Where to begin. Anyone born in the 70s hasn’t known a world without Robin Williams. I vividly remember his first appearance on Happy Days, as Mork from Ork. When he “sat” on the couch with his head on the cushion and his butt in the air, I was transfixed. I followed him wherever he went after that: to his own sitcom Mork and Mindy, to stand-up specials and a list of movies longer than your arm.
Williams’ demons were also well documented. His addiction to cocaine, booze, and whatever else he ingested, was a classic case of self-medicating as many people with mental illnesses tend to do. In Williams’ case, it was depression, deep enough for him to apparently take his own life at the age of 63. If you ask, “he had everything, how could he do that?” you have a lot of learning to do.

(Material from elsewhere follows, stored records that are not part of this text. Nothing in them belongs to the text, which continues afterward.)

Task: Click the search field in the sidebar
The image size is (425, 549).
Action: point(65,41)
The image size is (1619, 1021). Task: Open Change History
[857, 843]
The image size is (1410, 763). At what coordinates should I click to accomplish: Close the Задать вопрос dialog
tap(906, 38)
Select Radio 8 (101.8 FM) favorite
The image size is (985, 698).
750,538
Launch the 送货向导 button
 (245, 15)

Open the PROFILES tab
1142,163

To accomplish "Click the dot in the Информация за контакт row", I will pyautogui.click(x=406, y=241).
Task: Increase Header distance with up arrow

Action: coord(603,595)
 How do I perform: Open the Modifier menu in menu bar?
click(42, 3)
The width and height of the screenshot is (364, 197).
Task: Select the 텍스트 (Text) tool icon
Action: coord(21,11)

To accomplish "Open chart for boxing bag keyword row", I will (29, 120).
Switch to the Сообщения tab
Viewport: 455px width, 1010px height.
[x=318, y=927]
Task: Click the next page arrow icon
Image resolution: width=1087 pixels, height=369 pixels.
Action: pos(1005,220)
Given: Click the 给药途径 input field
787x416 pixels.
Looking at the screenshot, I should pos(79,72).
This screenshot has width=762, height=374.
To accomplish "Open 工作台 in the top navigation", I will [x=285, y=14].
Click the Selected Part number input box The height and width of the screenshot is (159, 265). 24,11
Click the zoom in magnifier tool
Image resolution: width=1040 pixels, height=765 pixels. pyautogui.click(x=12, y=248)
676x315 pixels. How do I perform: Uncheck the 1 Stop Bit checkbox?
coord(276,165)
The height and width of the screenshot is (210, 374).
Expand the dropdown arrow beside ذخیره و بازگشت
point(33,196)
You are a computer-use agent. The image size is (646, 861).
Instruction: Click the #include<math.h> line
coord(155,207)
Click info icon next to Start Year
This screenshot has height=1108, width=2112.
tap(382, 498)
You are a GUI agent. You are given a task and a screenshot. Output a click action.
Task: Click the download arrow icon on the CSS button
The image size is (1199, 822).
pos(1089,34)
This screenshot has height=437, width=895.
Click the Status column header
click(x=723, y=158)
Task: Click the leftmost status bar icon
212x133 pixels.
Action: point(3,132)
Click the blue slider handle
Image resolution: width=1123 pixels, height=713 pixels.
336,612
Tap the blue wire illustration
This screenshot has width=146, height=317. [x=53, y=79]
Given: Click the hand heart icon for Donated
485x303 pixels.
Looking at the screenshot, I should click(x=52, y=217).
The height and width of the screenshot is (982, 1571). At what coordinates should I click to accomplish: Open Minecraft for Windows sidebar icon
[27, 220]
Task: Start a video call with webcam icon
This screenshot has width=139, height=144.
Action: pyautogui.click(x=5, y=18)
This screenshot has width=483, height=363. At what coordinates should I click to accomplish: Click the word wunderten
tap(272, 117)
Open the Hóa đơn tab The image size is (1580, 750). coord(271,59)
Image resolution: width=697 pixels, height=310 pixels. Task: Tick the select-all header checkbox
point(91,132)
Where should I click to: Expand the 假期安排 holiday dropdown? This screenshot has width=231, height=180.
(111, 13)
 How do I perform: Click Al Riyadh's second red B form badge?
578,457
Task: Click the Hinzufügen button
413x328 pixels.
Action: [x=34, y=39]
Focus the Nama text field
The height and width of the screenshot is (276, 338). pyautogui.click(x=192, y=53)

Mental illness doesn’t care how much you have in your wallet. It doesn’t care how much your family loves you, how big a fan base you have, whether the sun is shining or you drive a new car. The same way a celebrity is just as prone to falling and breaking their arm, so are they susceptible to the dark side. It’s not that he didn’t go for help, it’s that it sometimes comes to a point when help can no longer get through. The window on the world becomes so small that there appears to be only one way out. The pain seems endless and no one can convince you otherwise. Suicide is an epidemic. We need to do more to stop it. Thank you for the laughs, Robin. It’s like a punch to the gut to know that you gave us so much and we let you slip away.